AK Parti’nin ve küçük ortağı MHP’nin evvelki seçimlerde aldıkları oyları koruyamadıkları aşikâr; fakat, kendisini ‘kararsız’ veya ‘fikri yok’ olarak tanımlayan hala geniş bir kitle var. O kitle iktidardan kopmuş durumda, fakat kendine muhalefet saflarında bir yer bulabilmiş değil. Muhalefet saflarında yer alan partilerden birine de oy verebilir, AK Parti’ye bir sefer daha baht tanıması da mümkün.
CHP’nin oylarında kelamı edilmeye değecek bir kıpırdanma yok.
DÜZGÜN Parti’nin oylarının da doyum noktasına ulaştığı görülüyor. Ne kadar uğraş gösterilirse gösterilsin, AK Parti’den kopmaya hazır oylar oraya gitmekte tereddütlü…
Yeni kurulan iki parti ile Saadet Partisi’nin mümkün oyları da bu üç partinin muhafazakar seçmenin yeni adresi olmada beklenen muvaffakiyete ulaşamadığını aşikâr ediyor.
Muhalefet cephesinde ismi konulmamış bir sorun ya da altı önderin yer aldığı o masada bir eksiklik var.
O masayı zenginleştirmeleri, uzaktan-yakından bakan seçmene -özellikle de muhafazakar seçmene- ‘‘Hah, artık oldu’’ dedirtmenin yolunu bulmaları gerekiyor.
Görünen o ki, muhalefet, muvaffakiyetini, kendisini seçmene cazip hale getirmede değil, iktidarın yanılgılarında arıyor. İktisat iflas edecek, dış bağlar tahammül edilemez boyutlara ulaşacak, toplum ayrıştırılmaya baş tutacak ve muhalefet bunlardan yararlanarak seçimden muzaffer çıkacak…

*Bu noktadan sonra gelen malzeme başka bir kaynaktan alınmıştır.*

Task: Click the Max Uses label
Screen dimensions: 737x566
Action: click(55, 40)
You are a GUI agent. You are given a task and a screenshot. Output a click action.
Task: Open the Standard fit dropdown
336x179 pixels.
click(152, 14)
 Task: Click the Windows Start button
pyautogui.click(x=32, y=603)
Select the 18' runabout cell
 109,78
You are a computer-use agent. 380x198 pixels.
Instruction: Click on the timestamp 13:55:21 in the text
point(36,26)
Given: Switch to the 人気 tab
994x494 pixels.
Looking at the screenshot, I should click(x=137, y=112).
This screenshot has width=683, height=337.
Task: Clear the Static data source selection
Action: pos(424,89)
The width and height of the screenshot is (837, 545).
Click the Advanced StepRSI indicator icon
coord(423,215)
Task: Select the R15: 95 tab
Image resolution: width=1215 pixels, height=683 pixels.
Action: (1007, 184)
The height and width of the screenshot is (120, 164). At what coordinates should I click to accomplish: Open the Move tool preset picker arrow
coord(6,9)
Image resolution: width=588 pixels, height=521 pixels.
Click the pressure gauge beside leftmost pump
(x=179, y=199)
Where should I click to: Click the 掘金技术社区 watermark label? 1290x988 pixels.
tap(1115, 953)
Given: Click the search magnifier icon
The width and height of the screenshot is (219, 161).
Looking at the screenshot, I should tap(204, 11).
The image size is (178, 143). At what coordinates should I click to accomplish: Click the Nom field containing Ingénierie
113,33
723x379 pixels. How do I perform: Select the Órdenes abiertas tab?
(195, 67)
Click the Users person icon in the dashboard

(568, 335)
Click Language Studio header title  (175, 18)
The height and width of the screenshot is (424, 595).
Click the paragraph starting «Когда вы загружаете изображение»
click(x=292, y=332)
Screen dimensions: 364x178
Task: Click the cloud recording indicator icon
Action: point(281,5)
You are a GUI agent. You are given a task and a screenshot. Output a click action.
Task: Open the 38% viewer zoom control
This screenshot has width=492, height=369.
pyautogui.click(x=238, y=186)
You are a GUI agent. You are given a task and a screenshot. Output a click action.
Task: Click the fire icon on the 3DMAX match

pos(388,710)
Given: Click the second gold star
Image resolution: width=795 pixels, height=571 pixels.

Hayal gerçek olabilir, lakin ya olmazsa? Ya seçmen kararını yine iktidar cephesinden yana kullanırsa?
Görünen köye kılavuz gerekmez; muhafet cephesinin buluşmaları akabinde yayınlanan açıklamaların amaç kitleyi etkilemesi için bir ortada bulundukları masanın destek edilmesi gerekiyor.
Yeni bir yüz mü yoksa tanınmış bir siyasi figür mü, bilemem; fakat eksikliğini hissettiğimin, orada bulunması farkındalık yaratabilecek biri olduğuna eminim.
Dün akşam masanın etrafında beş saat geçiren altı başkan de benim gördüğüm eksikliğin farkına varmışlar mıdır?
Umarım, varmışlardır.
*Bu yazı fehmikoru.com adresinden motamot alınmıştır.